Back in 1996 Yale economist Robert Shiller wrote:
Price Earnings Ratios as Forecasters of Returns: The theory that the stock market is approximately a random walk does not look right at all: Figure 1... show[s]... the ratio of the real Standard and Poor Index ten years later to the real index today (on the y axis) versus... the ratio of the real Standard and Poor Composite Index for the first year of the ten year interval, divided by a lagged thirty year moving average of real earnings.... If real stock prices were a random walk, they should be unforecastable, and there should really be no relation here between y and x. There certainly appears to be a distinct negative relation here. The January 1996 value for the ratio shown on the horizontal axis is 29.72, shown on the figure with a vertical line. Looking at the diagram, it is hard to come away without a feeling that the market is quite likely to decline substantially in value over the succeeding ten years; it appears that long run investors should stay out of the market for the next decade...
In 1996 Yale economist Robert Shiller looked around, considered the historical record on the performance of the stock market, and concluded that the American stock market was overvalued. Prices on the broad index of the S&P 500 stood at 29 times the average of the past three decades' earnings. In the past, whenever price-earnings ratios had been high future long-run stock returns had turned out to be low. On the basis of econometric regression studies carried out by him and by Harvard's John Campbell, Shiller predicted in 1996 that the S&P 500 would be a bad investment over the next decade. In the decade up to January 2006, he predicted, the real value of the S&P 500 would fall, and even including dividends his estimate of the likely real inflation-adjusted returns to be earned by investors holding the S&P 500 was zero--a far cry below the 6% per year or so real return that we have come to think typical of the American stock market.
Robert Shiller's arguments were convincing. They convinced Alan Greenspan enough so that in December of 1996 he gave his "irrational exuberance" speech to the American Enterprise Institute. They certainly convinced me.
But Robert Shiller's arguments were wrong--at least, wrong ex post. Unless the American stock market collapses before the end of January, the past decade has seen the stock market offer returns a little bit higher than the historical averages--much, much greater than zero. Those who invested and reinvested their money in America's stock market over the past decade have nearly doubled it, even after taking account of inflation.
Why was Shiller wrong? In an arithmetic sense, we can point to three factors, each of which can take roughly one-third the credit for real American stock returns of 6% per year over the past decade rather than zero:
- 2% per year because the acceleration of productivity growth produced by the high-tech revolutions behind the very real "new economy" has made American companies much more productive.

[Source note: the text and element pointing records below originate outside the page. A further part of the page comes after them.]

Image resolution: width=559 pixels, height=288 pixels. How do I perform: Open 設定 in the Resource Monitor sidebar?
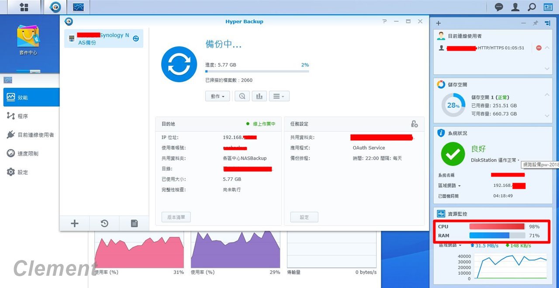(20, 172)
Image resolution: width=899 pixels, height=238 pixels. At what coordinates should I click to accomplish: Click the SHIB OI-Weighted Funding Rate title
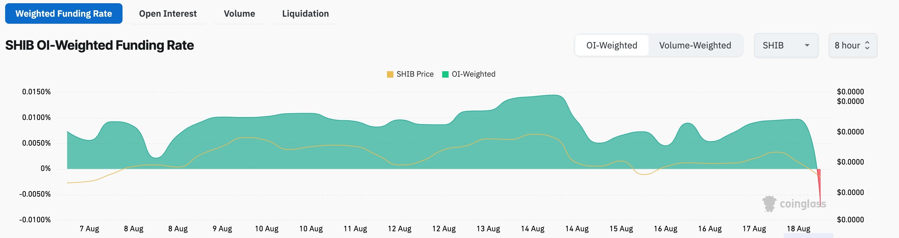click(99, 45)
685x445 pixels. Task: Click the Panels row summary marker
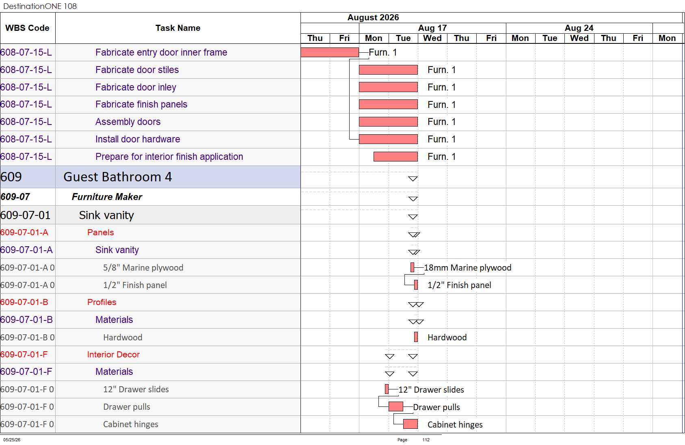[414, 234]
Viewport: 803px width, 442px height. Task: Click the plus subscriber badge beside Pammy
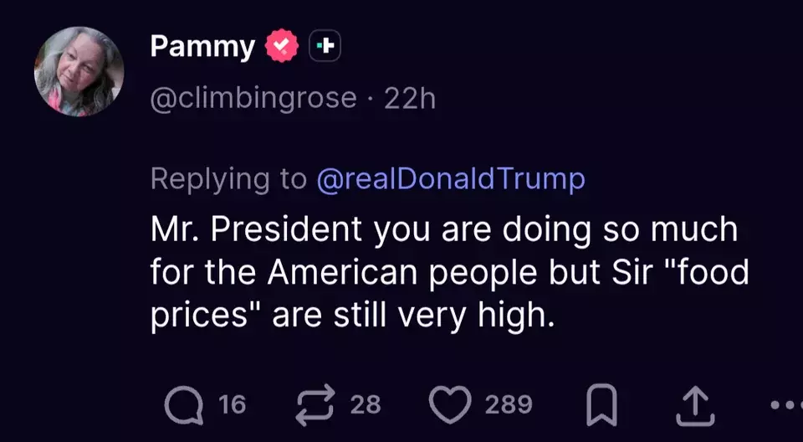coord(325,46)
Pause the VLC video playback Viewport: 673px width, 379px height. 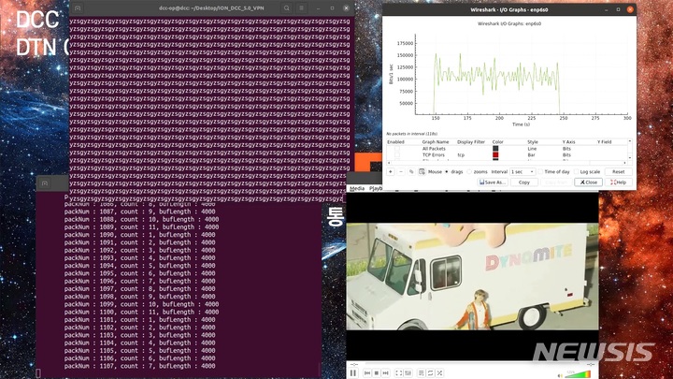[353, 373]
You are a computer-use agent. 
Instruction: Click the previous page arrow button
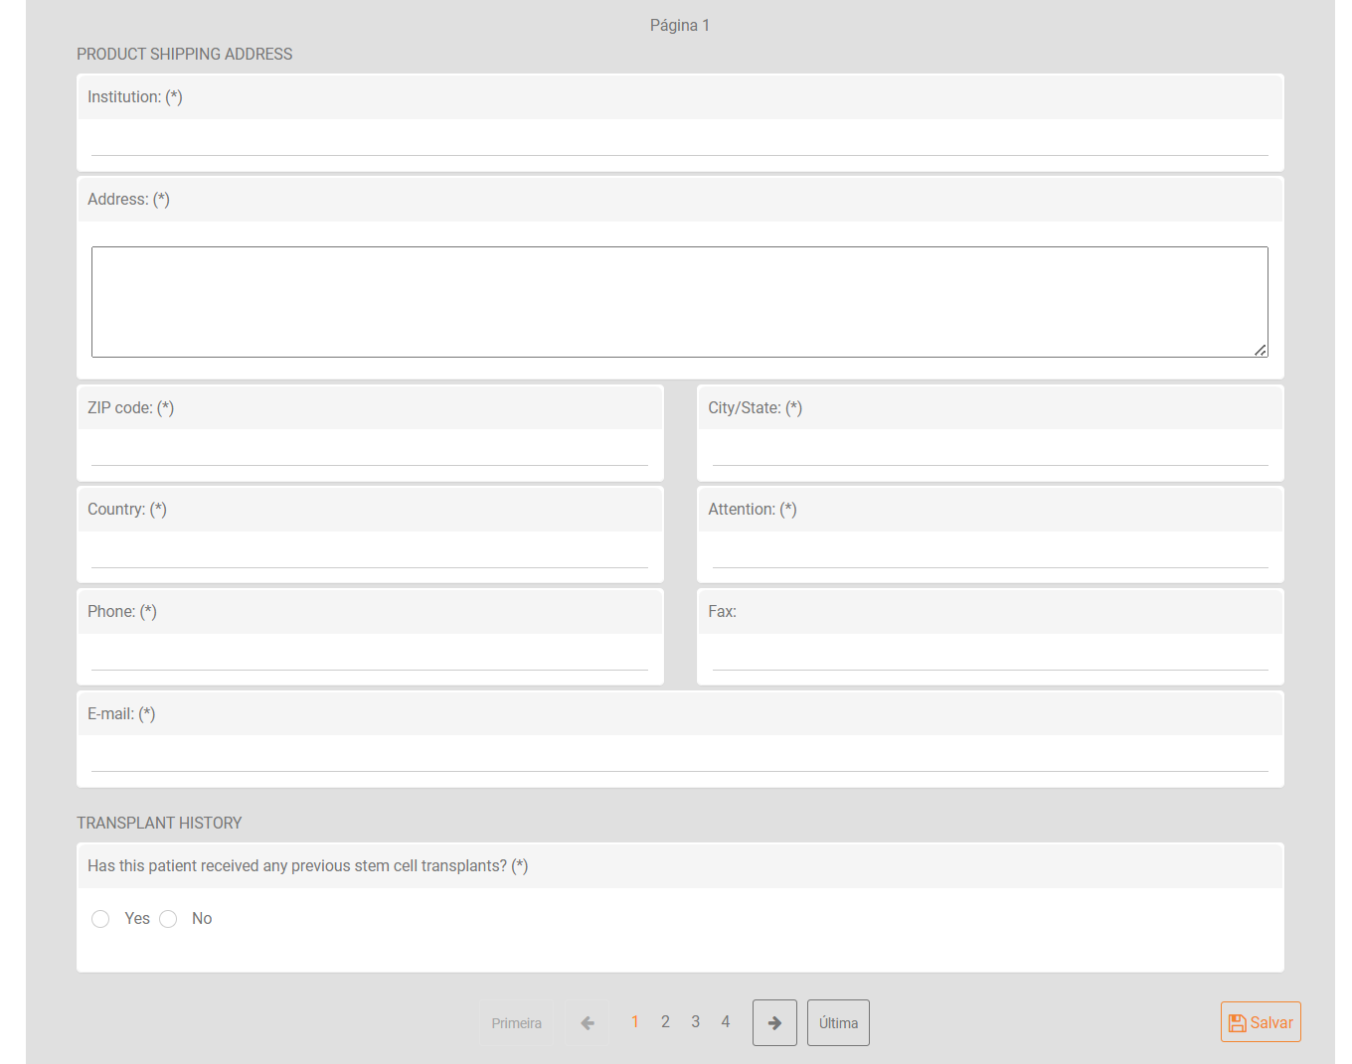click(588, 1022)
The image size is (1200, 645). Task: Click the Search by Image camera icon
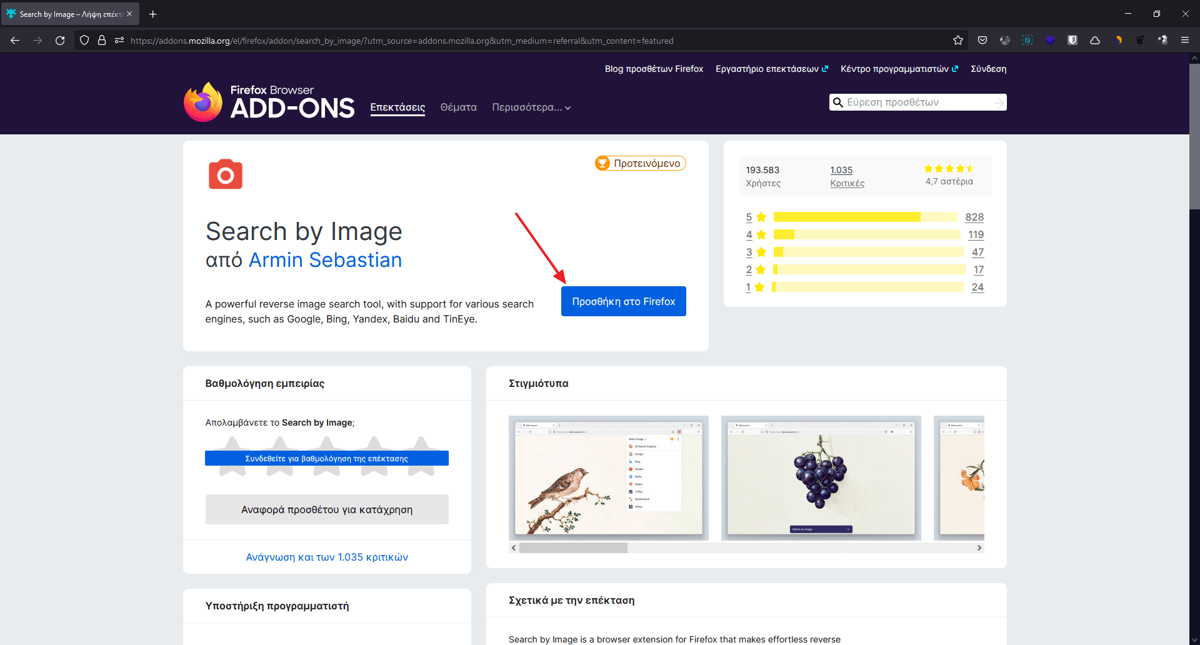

- 2% per year because of shifts in the distribution of income away from labor and toward capital that have boosted corporate profits as a share of production.
- 2% per year because the argument of Glasman and Hassett in Dow 36000 turned out to be only nineteen-twentieths wrong: they argued that increasing risk tolerance on the part of stock market investors would raise long-run price-earnings ratios by 400%; it actually appears that increasing risk tolerance has raised long-run price-earnings ratios by 20% or so.
None of these three factors were obvious as of 1996 (although there were signs of the first and inklings of the third for those smart or lucky enough to read them). As of 1996, betting on Shiller's regression studies was a reasonable thing to do, perhaps an intelligent thing to do--but it was also an overhelmingly risky thing to do, as anybody who followed the portfolio strategy implicit in Shiller's analysis now painfully feels in his wallet or her purse.
Economists muse about just why it is that stock markets around the world are subject to fits of "irrational exuberance" and "excessive pessimism." Why don't rational and informed investors take more steps to bet heavily on fundamentals and against the enthusiasms of the uninformed crowd? The past decade gives us two reasons. First--if we grant that Shiller's regression analyses had correctly identified long-run fundamentals a decade ago--betting on fundamentals for the long term is overwhelmingly risky: lots of good news can happen over a decade, enough to bankrupt an even slightly leveraged bear when stocks look high; and lots of bad news can happen over a decade enough to bankrupt an even slightly leveraged bull when stocks look low. Thus even in extreme situations--like the peak of the dot-com bubble in late 1999 and early 2000--it is very difficult for even those who believe they know what fundamentals are to make large long-run bets on them. And it is even more difficult for those who claim they know what long-run fundamental values are and want to make large long-run contrarian bets to convince others to trust them with their money. As J.P. Morgan said when asked to predict what stocks would do: "They will fluctuate."
Perhaps this is how it should be: if it were easy to pierce the veils of time and ignorance and to assess long-run fundamental values with a high degree of confidence, it would be easy and safe to make large contrarian long-run bets on fundamentals. In this case the smart money would smooth out the enthusiasms--positive and negative--of the overenthusiastic crowd. And stocks would fluctuate less. And there wouldn't be teasing evidence at the edge of statistical significance of large-scale deviations of stock market prices from fundamental values.